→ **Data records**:
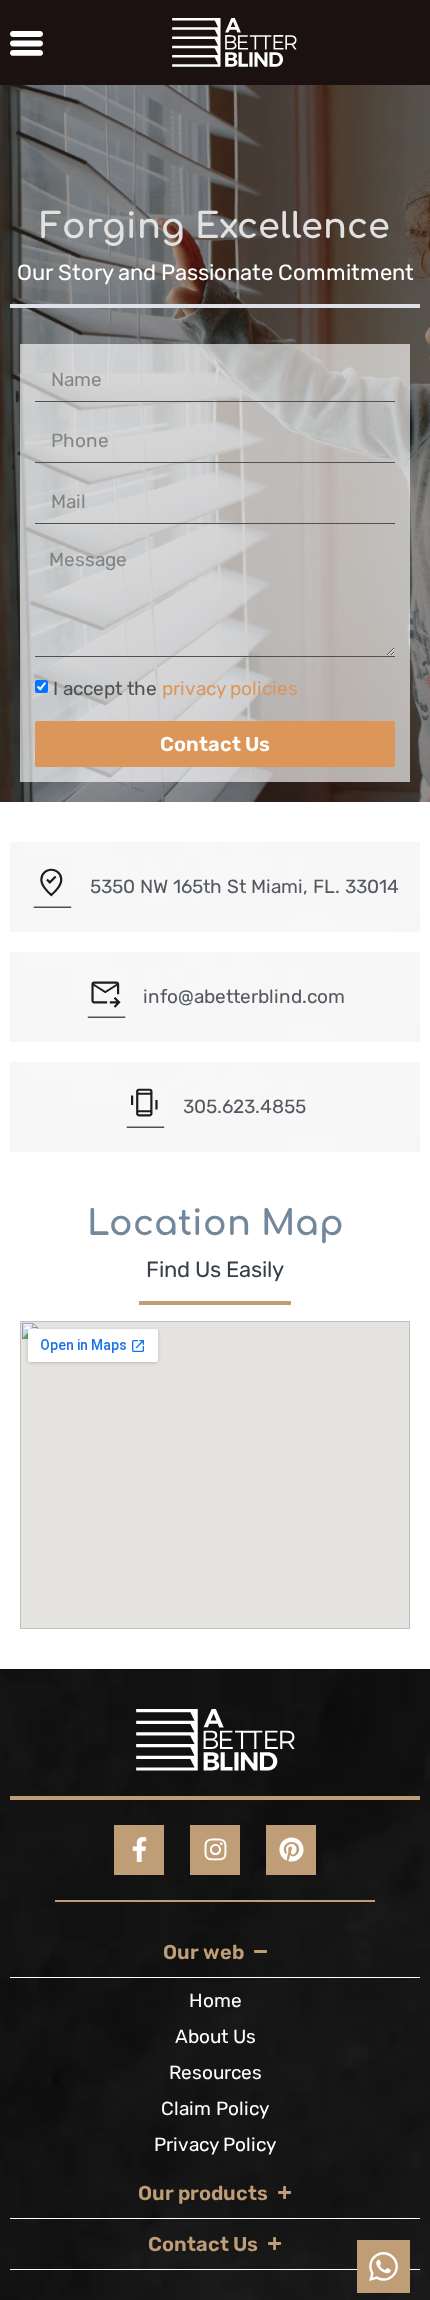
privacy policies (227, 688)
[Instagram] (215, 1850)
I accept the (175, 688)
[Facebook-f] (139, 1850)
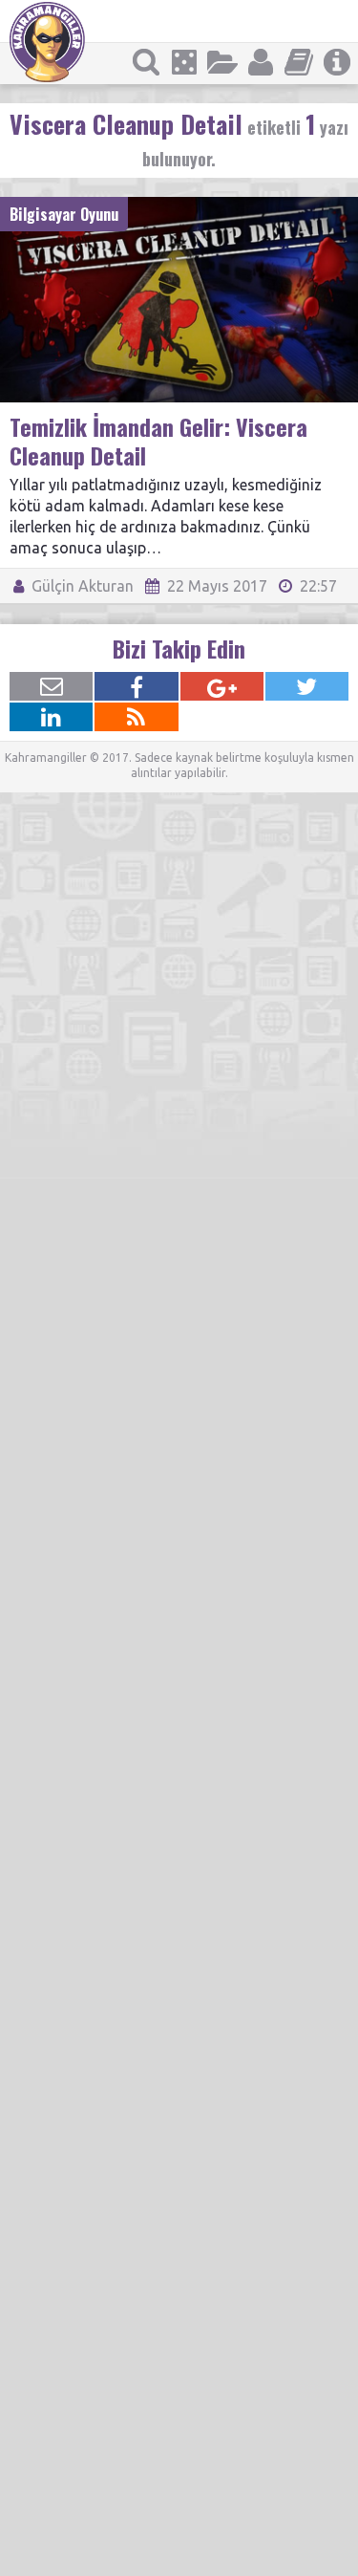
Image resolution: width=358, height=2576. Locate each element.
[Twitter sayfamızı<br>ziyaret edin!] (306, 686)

→ **Goal of the exercise**: Where the line containing "Image resolution: width=358, height=2576." appears in the data above, begin there and reproduce every line to the end exactly; include nothing else.

→ **Task output**:
Image resolution: width=358, height=2576. Locate each element.
[Twitter sayfamızı<br>ziyaret edin!] (306, 686)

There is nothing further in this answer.